So beside the BOOST_HANA_DEFINE_STRUCT macro, the usage remains the same.

Disadvantages

  • Use of ugly macro required
  • No context information for errors like type-mismatch available
  • Inherited members not considered
  • Proper support for enums is unlikely
  • Attempt to access private members can not be prevented

Enable reflection for 3rd party classes/structs

It is obvious that the previously shown examples do not work for classes defined in 3rd party header files as it requires adding an additional base class.

To work around this issue, one can use the REFLECTIVE_RAPIDJSON_MAKE_JSON_SERIALIZABLE macro. It will enable the toJson and fromJson methods for the specified class in the ReflectiveRapidJSON::JsonReflector namespace:

// somewhere in included header
struct ThridPartyStruct
{ ... };

// somewhere in own header or source file
REFLECTIVE_RAPIDJSON_MAKE_JSON_SERIALIZABLE(ThridPartyStruct)

// (de)serialization
ReflectiveRapidJSON::JsonReflector::toJson(...).GetString();
ReflectiveRapidJSON::JsonReflector::fromJson<ThridPartyStruct>("...");

The code generator will emit the code in the same way as if JsonSerializable was used.

By the way, the functions in the ReflectiveRapidJSON::JsonReflector namespace can also be used when inheriting from JsonSerializable (instead of the member functions).

(De)serializing private members

By default, private members are not considered for (de)serialization. However, it is possible to enable this by adding friend methods for the helper functions of Reflective RapidJSON.

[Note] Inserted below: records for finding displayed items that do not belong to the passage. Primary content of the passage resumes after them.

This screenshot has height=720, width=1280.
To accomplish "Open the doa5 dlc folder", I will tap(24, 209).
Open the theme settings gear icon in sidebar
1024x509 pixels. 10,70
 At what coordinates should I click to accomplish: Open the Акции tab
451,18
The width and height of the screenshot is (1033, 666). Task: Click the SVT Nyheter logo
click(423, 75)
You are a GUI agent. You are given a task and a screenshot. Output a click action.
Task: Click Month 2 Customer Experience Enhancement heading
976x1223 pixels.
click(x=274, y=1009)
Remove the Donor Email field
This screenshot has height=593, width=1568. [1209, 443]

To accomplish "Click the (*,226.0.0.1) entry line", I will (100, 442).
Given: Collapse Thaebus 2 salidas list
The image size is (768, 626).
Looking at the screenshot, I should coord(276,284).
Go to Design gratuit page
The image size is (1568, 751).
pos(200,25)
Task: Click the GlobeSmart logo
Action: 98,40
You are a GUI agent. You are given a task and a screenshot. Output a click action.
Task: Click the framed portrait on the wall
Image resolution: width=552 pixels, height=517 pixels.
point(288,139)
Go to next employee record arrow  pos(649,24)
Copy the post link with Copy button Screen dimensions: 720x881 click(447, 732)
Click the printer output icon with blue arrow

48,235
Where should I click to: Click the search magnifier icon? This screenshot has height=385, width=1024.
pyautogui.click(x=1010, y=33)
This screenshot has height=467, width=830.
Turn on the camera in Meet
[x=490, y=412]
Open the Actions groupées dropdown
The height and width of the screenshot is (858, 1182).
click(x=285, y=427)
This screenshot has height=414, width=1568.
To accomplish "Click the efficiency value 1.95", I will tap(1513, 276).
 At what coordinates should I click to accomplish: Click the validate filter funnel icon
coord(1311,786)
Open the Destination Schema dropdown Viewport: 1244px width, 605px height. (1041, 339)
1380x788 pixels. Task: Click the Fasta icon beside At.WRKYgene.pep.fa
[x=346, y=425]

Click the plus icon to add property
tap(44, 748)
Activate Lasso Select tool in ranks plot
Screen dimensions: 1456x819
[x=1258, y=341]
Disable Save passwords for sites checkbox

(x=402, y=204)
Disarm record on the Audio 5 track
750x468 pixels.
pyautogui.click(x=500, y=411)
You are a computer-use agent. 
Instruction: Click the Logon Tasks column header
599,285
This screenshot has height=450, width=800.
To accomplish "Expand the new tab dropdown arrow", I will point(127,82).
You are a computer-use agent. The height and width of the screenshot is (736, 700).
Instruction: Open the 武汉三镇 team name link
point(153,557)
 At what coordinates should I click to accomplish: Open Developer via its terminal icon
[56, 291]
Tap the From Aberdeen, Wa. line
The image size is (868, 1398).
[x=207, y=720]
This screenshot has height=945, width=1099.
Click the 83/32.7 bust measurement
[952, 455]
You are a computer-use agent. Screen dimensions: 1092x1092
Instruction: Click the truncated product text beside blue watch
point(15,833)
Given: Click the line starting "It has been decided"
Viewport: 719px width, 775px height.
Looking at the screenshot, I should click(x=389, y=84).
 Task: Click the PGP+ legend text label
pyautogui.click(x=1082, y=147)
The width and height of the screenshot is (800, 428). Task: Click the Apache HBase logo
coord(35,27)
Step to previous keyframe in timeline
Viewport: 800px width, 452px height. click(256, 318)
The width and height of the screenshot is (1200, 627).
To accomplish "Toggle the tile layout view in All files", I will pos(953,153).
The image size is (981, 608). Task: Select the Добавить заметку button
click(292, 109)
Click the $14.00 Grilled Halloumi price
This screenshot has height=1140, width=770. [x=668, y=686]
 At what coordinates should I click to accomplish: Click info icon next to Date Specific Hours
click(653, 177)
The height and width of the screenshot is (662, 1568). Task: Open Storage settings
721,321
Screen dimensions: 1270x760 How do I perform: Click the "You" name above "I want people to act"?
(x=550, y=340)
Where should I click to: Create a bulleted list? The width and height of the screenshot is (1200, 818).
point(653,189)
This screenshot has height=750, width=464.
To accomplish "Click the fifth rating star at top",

To make things easier, there's a macro provided:

struct SomeStruct : public JsonSerializable<SomeStruct> {
    REFLECTIVE_RAPIDJSON_ENABLE_PRIVATE_MEMBERS(SomeStruct);

public:
    std::string publicMember = "will be (de)serialized anyways";

private:
    std::string privateMember = "will be (de)serialized with the help of REFLECTIVE_RAPIDJSON_ENABLE_PRIVATE_MEMBERS macro";
};

Caveats

  • It will obviously not work for 3rd party structs.
  • This way to allow (de)serialization of private members must be applied when using Boost.Hana and there are any private members present. The reason is that accessing the private members can currently not prevented when using Boost.Hana.

Custom (de)serialization

Sometimes it is appropriate to implement custom (de)serialization. For instance, a custom object representing a time value should likey be serialized as a string rather than an object with the internal data members.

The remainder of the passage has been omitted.